- _Work item_: Write out exactly the lines below that run from the line containing "Click the red underline beneath Opinion" through the last line of the records.

----- Records provided

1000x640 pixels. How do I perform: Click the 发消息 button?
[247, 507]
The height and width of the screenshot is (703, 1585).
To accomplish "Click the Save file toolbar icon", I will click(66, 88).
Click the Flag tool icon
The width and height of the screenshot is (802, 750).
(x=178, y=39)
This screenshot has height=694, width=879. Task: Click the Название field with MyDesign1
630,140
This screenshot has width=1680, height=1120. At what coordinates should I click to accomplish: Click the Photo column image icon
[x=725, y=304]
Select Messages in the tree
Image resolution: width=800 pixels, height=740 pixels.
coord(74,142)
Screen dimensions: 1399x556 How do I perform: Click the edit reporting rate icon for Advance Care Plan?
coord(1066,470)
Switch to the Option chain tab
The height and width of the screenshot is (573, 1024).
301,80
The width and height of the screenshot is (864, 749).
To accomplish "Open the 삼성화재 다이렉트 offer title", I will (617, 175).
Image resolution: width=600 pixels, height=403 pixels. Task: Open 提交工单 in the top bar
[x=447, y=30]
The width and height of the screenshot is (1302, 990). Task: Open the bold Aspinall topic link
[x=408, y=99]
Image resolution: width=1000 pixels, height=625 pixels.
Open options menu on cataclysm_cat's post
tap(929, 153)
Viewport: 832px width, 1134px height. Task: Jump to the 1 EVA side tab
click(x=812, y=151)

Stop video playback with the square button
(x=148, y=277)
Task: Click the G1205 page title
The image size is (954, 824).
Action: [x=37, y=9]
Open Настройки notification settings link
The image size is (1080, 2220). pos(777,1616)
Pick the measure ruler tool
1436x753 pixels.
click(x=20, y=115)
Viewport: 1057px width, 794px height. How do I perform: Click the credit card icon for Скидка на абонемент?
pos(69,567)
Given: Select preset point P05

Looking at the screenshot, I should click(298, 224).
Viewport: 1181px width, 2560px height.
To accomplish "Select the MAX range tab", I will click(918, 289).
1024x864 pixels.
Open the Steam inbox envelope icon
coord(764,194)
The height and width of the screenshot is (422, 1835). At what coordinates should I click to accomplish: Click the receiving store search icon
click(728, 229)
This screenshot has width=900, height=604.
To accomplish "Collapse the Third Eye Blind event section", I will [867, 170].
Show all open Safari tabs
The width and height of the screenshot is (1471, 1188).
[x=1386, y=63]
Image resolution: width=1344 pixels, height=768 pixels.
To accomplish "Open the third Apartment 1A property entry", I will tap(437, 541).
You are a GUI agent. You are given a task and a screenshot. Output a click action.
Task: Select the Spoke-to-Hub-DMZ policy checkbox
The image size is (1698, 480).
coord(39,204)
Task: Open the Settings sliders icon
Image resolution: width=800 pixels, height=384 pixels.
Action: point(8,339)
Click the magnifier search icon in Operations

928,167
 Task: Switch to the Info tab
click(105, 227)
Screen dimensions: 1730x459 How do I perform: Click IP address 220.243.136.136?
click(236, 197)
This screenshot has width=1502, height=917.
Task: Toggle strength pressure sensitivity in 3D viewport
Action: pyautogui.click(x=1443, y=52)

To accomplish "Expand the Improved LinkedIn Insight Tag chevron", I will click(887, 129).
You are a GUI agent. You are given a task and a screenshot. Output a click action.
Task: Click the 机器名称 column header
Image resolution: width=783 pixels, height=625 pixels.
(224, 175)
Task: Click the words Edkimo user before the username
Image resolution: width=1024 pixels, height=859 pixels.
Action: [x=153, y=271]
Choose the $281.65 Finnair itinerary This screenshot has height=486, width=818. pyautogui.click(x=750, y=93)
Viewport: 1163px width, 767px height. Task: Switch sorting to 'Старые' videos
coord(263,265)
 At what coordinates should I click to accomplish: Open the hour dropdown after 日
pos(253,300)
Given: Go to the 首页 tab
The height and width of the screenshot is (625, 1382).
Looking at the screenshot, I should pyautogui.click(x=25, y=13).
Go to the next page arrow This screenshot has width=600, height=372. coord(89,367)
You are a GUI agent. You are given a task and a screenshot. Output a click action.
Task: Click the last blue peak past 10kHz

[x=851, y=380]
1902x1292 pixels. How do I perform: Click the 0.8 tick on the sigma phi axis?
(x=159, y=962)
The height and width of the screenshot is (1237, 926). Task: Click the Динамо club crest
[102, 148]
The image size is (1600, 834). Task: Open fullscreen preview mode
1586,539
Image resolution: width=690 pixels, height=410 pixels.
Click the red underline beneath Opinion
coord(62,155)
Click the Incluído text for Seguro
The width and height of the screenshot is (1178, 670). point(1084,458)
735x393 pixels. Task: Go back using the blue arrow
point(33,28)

----------

- _Output of the task_:
Click the red underline beneath Opinion
coord(62,155)
Click the Incluído text for Seguro
The width and height of the screenshot is (1178, 670). point(1084,458)
735x393 pixels. Task: Go back using the blue arrow
point(33,28)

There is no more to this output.